While a rebate would provide several benefits (including facilitating a more timely refund, lowering compliance costs through simplifying tax returns and addressing the vertical inequity of gift deductibility), it would also give rise to several integrity issues that require further detailed consideration (for example, ensuring individuals are not able to 'double dip' by claiming the rebate for themselves and assigning the rebate to the NFP organisation). Further, the impact of removing gift deductibility on philanthropy is unclear.

Given these concerns, the Review favours retaining gift deductibility, and raising the gift deductibility threshold to $25 per recipient organisation per income year. A higher threshold would reduce the reporting burden for donors who have to retain receipts to be entitled to the tax deduction, and for DGRs that need to issue a large number of receipts for small donations.

In 2007–08, tax deductions for donations to NFP organisations were valued at $1.8 billion. Of these, $16 million were claimed by people with total donations of $25 or less.

Other deductions

Over time, governments and the community have placed a high value on certain activities and projects — including standing for political elections, making additional superannuation contributions, investing in the Australian film industry, and investing in forestry — and have encouraged investment in them through tax deductions for individual taxpayers.

Deductions for these activities, can be claimed against labour or capital income.
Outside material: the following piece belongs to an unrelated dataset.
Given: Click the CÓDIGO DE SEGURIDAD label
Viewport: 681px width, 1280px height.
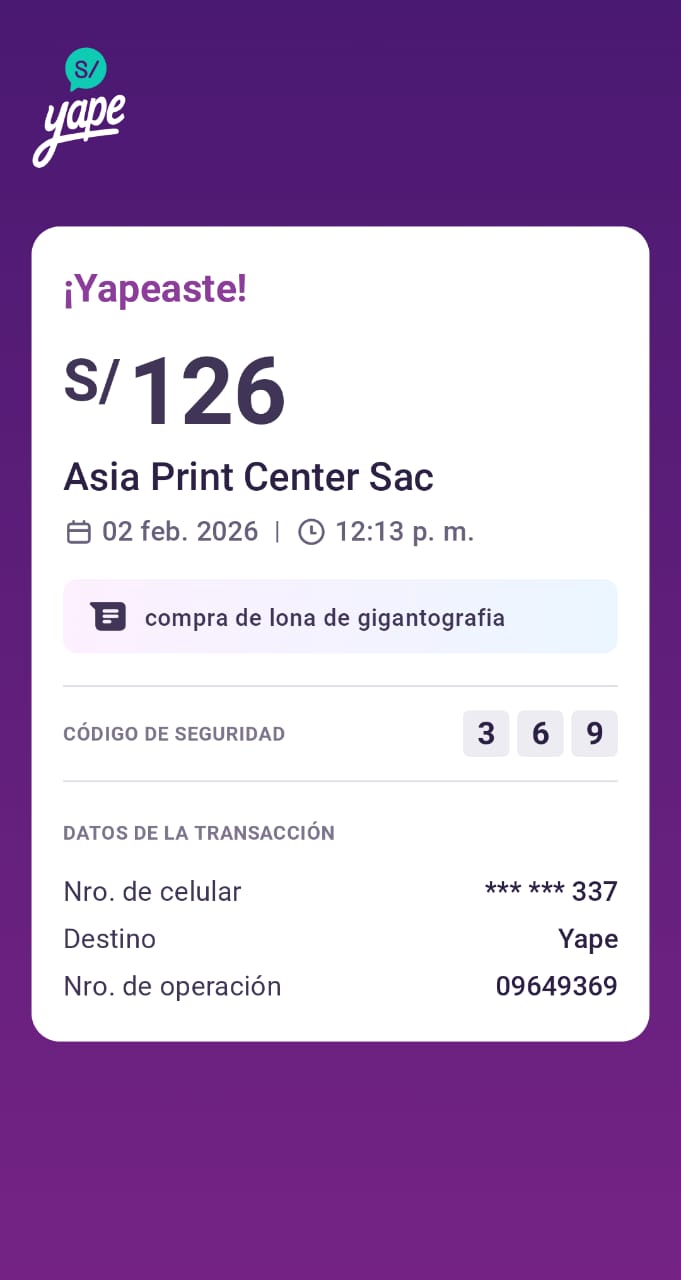Looking at the screenshot, I should pos(174,734).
For example, election expenses incurred by candidates for any level of government are deductible although they may not be related to current income-earning activities and therefore would not be deductible under the general deduction provisions of the tax law.

Other deductions are available for investing in the Australian film industry and in forestry managed investment schemes. The cost of insurance premiums related to the loss of income, such as income protection, sickness and accident insurance premiums, is deductible under the general deduction provisions, because the premiums relate to the earning of assessable income.

A future review of the relevance and impact of these deductions could be undertaken.


8 The ratio of concessionality to revenue collections is underestimated due to the omission of many fringe benefits from quantification in the TES (for example, in-house childcare).

9 The statutory deduction for uniforms relates to non-compulsory uniforms — compulsory uniforms are deductible under the general provision. Motor vehicle expenses are deductible under the general provision but there are special statutory rules for valuing the expense incurred.